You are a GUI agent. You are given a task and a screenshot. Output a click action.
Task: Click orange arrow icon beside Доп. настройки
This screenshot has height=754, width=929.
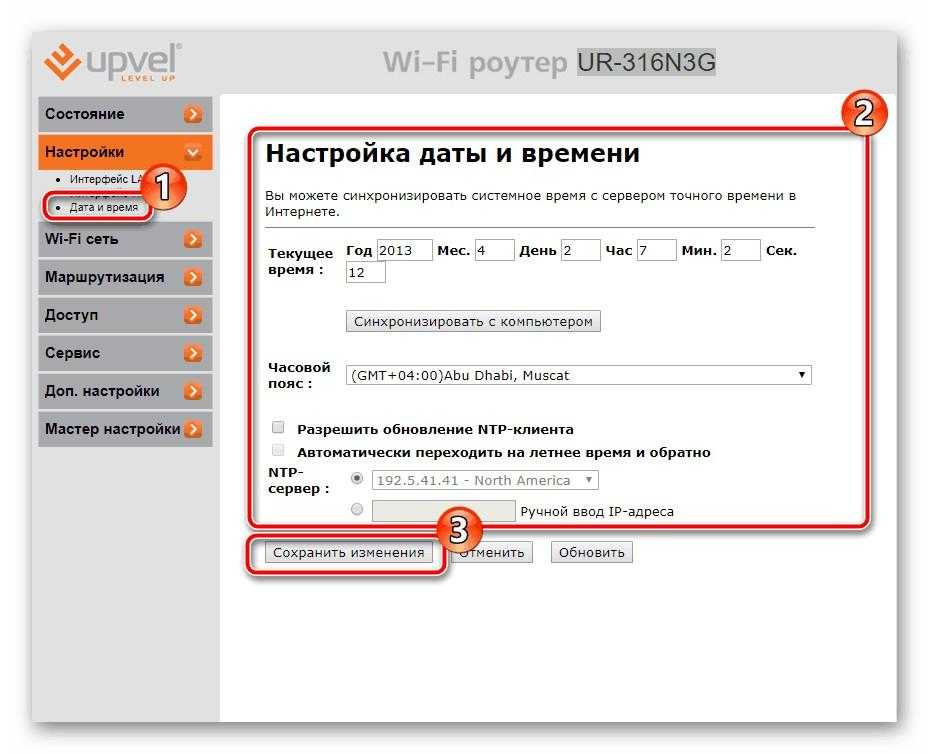coord(193,392)
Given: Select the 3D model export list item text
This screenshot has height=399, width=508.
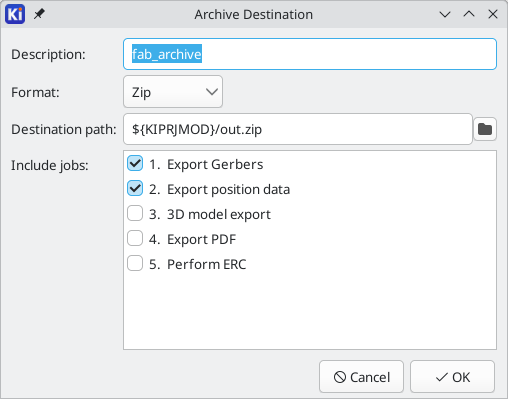Looking at the screenshot, I should (x=219, y=214).
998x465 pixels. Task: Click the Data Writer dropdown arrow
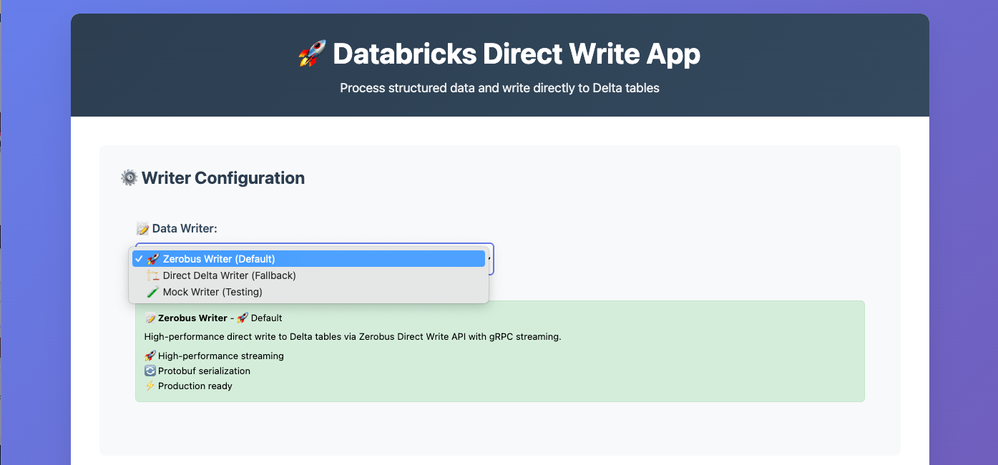point(489,257)
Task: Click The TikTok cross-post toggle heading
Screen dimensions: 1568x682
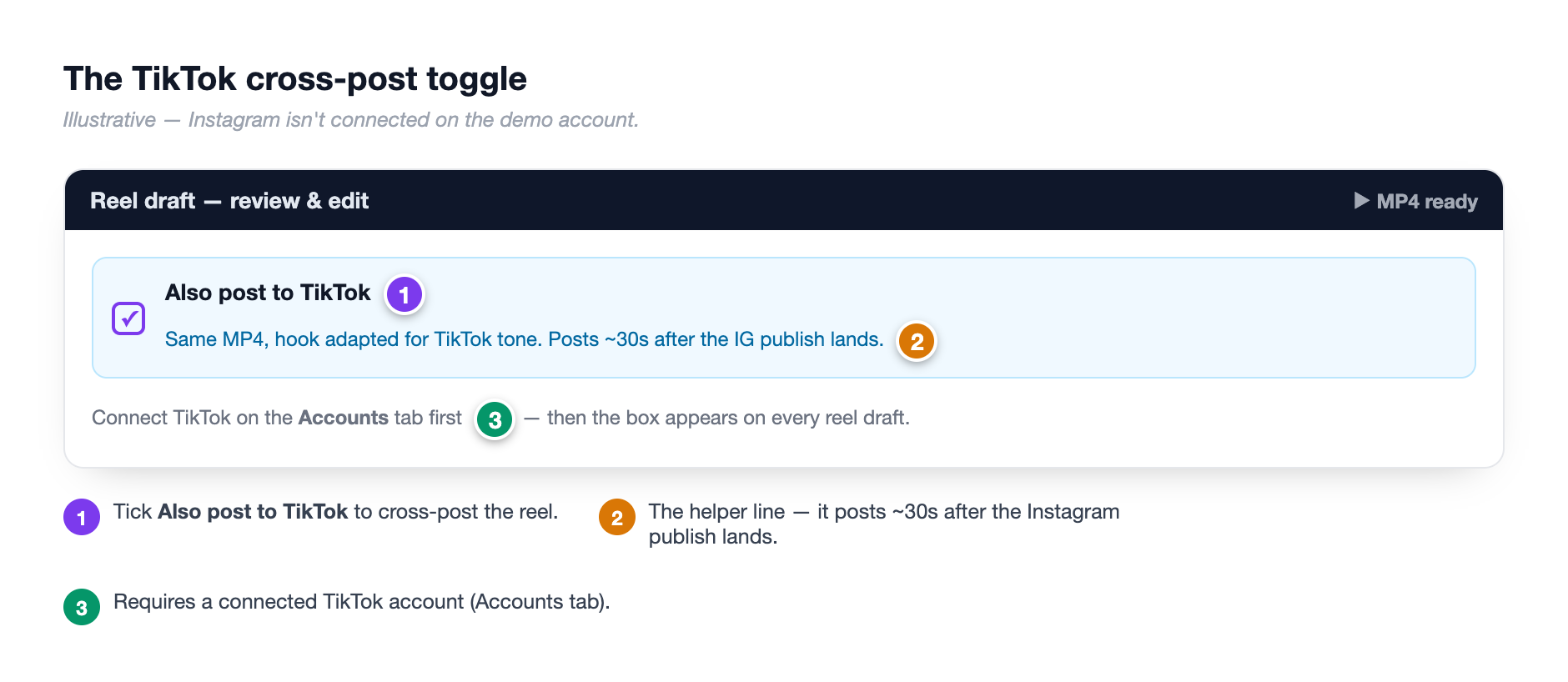Action: coord(295,79)
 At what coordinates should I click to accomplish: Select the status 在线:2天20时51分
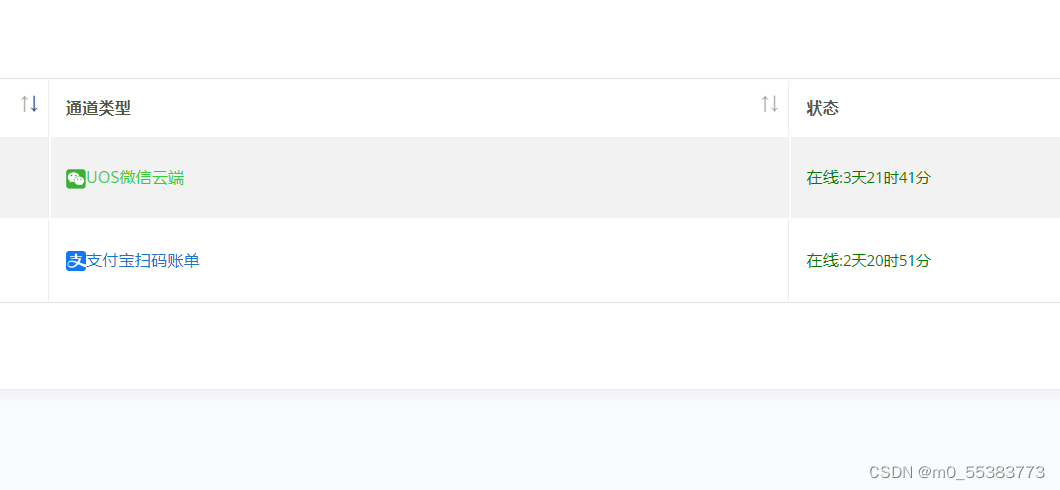869,260
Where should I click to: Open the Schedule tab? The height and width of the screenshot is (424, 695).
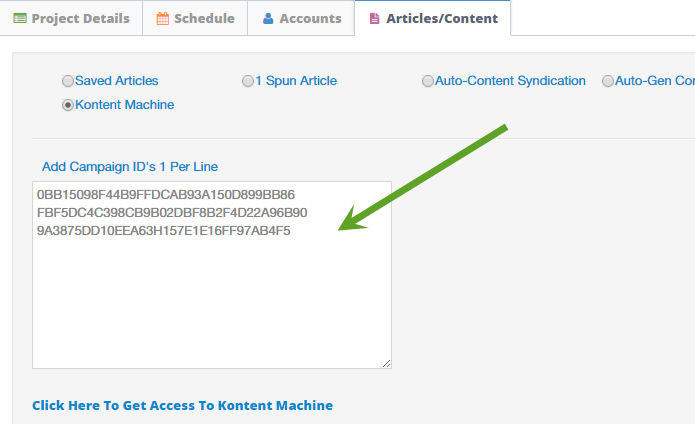click(195, 18)
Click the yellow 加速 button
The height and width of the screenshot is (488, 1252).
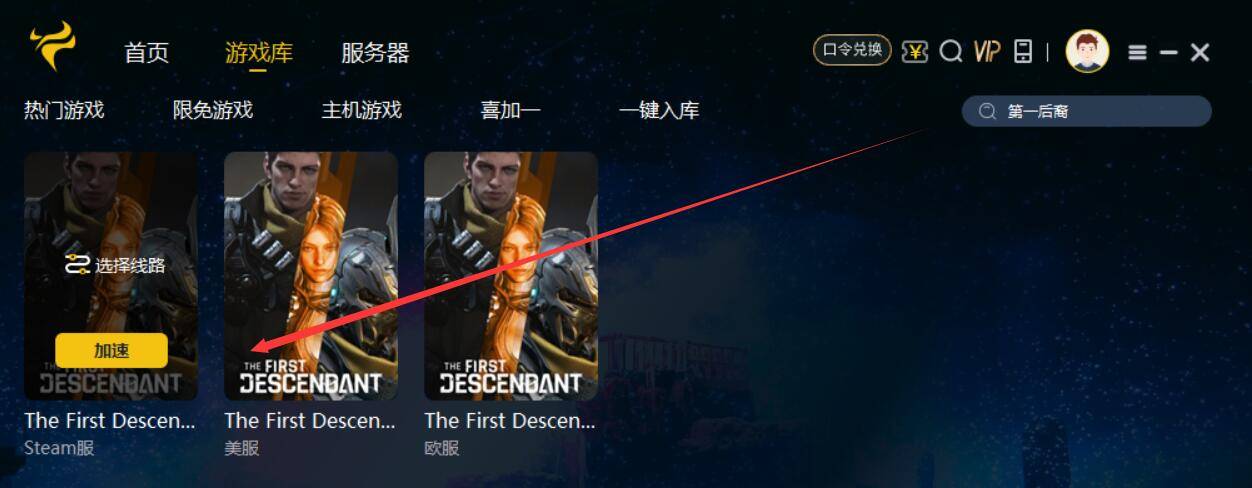pos(111,351)
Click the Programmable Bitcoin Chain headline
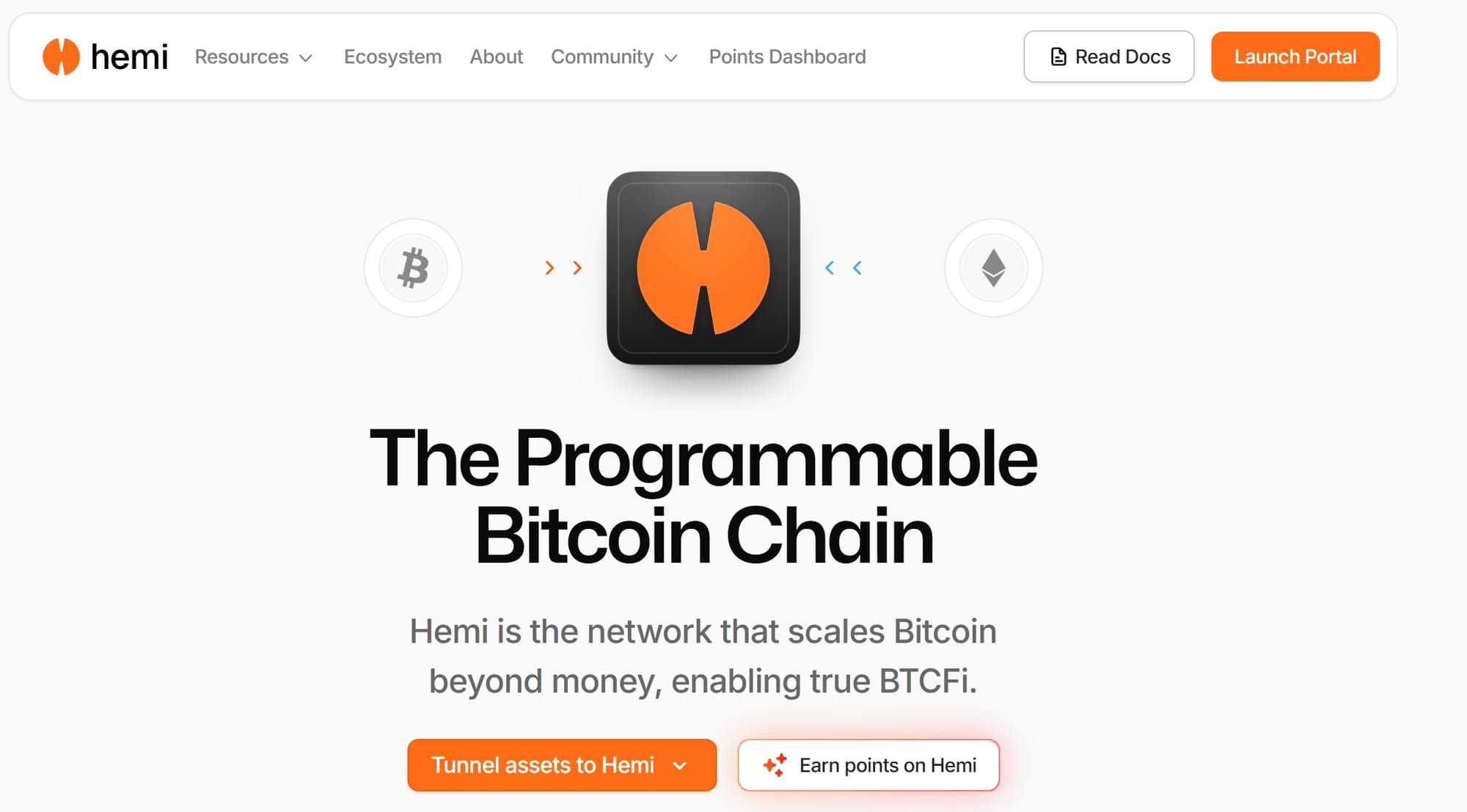This screenshot has height=812, width=1467. tap(703, 496)
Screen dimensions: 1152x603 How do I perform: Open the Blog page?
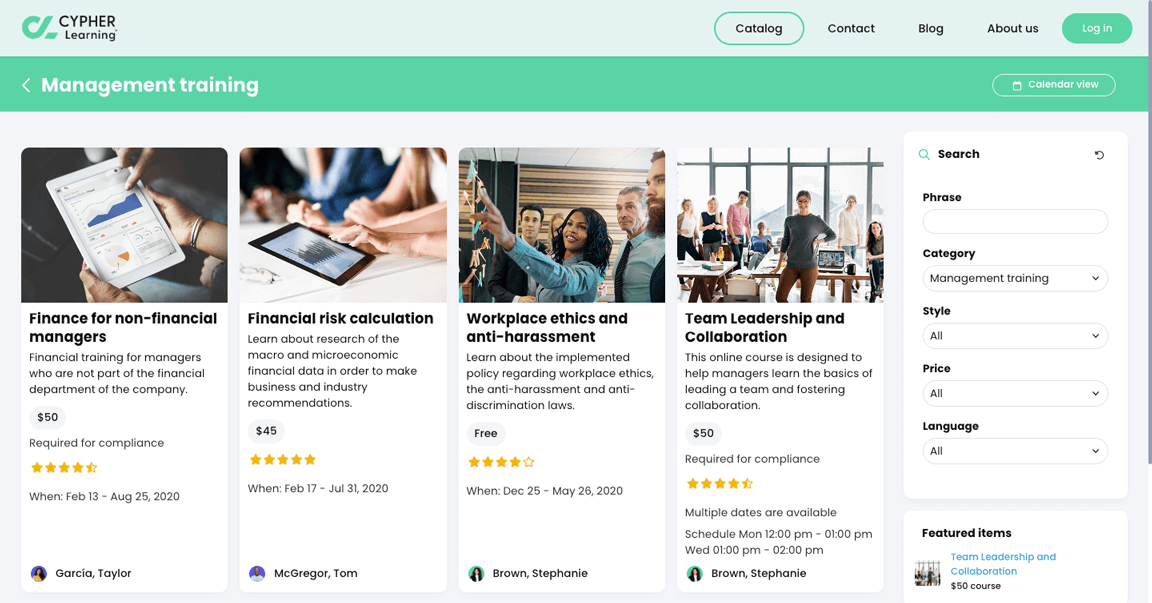(x=930, y=28)
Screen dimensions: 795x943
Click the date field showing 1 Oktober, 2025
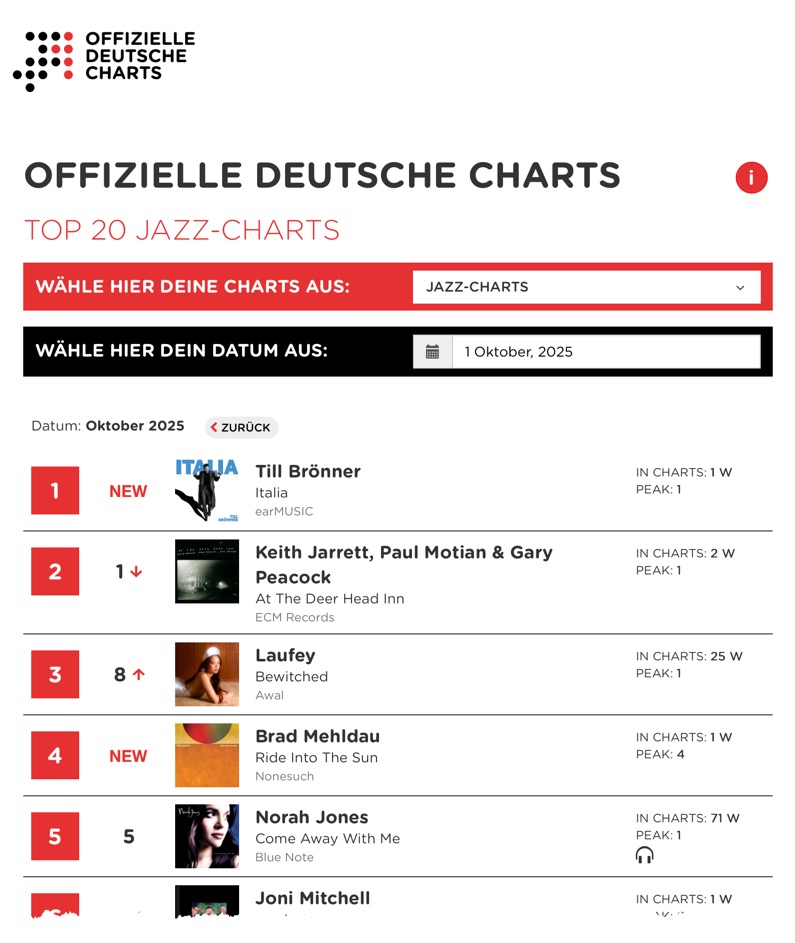point(606,352)
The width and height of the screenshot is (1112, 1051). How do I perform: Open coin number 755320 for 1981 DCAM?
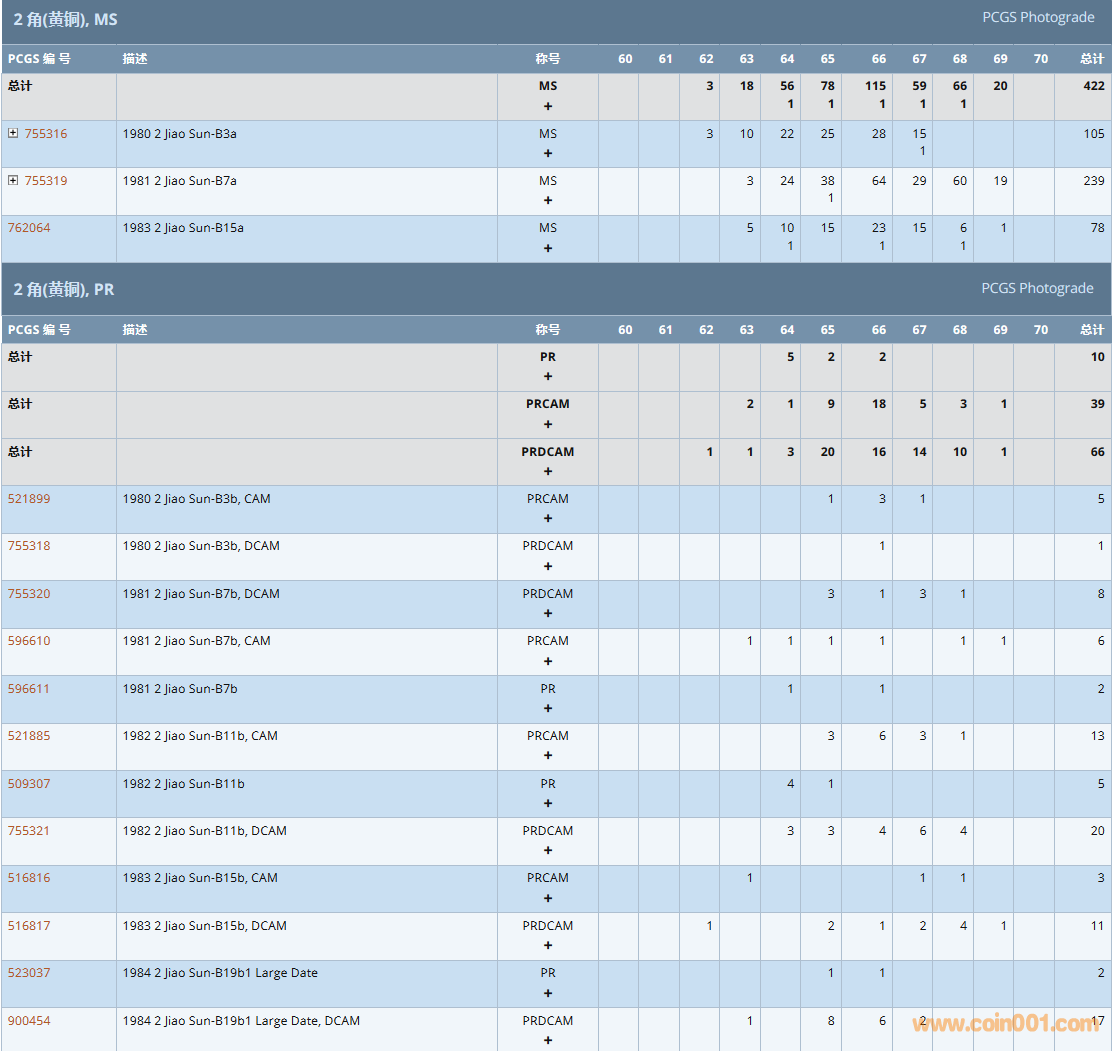[x=29, y=593]

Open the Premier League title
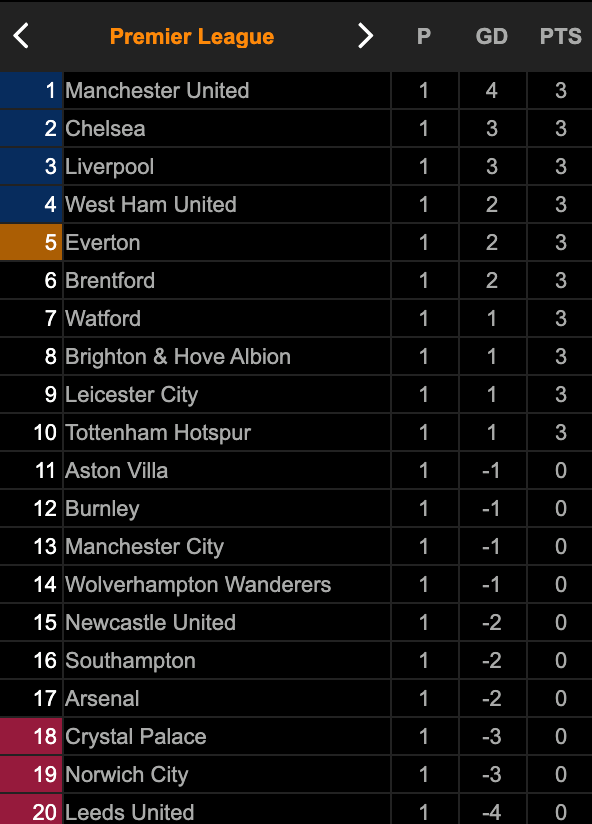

_REQUIREMENT_
Please write out all of the lines above word for word, leaving out the pictures.

_THE ANSWER_
You are a GUI agent. You are given a task and a screenshot. Output a click action.
Task: Click orange arrow icon beside Доп. настройки
This screenshot has height=754, width=929.
coord(193,392)
Given: Select the 3D model export list item text
This screenshot has height=399, width=508.
Looking at the screenshot, I should (x=219, y=214).
998x465 pixels. Task: Click the Data Writer dropdown arrow
point(489,257)
Task: Click The TikTok cross-post toggle heading
Screen dimensions: 1568x682
Action: coord(295,79)
 At what coordinates should I click to accomplish: Select the status 在线:2天20时51分
869,260
Where should I click to: Open the Schedule tab? The height and width of the screenshot is (424, 695).
click(195, 18)
Click the yellow 加速 button
The height and width of the screenshot is (488, 1252).
pos(111,351)
Click the Programmable Bitcoin Chain headline
This screenshot has height=812, width=1467. tap(703, 496)
Screen dimensions: 1152x603 How do I perform: Open the Blog page?
(x=930, y=28)
Screen dimensions: 795x943
Click the date field showing 1 Oktober, 2025
point(606,352)
The width and height of the screenshot is (1112, 1051). How do I perform: Open coin number 755320 for 1981 DCAM?
[x=29, y=593]

Open the Premier League title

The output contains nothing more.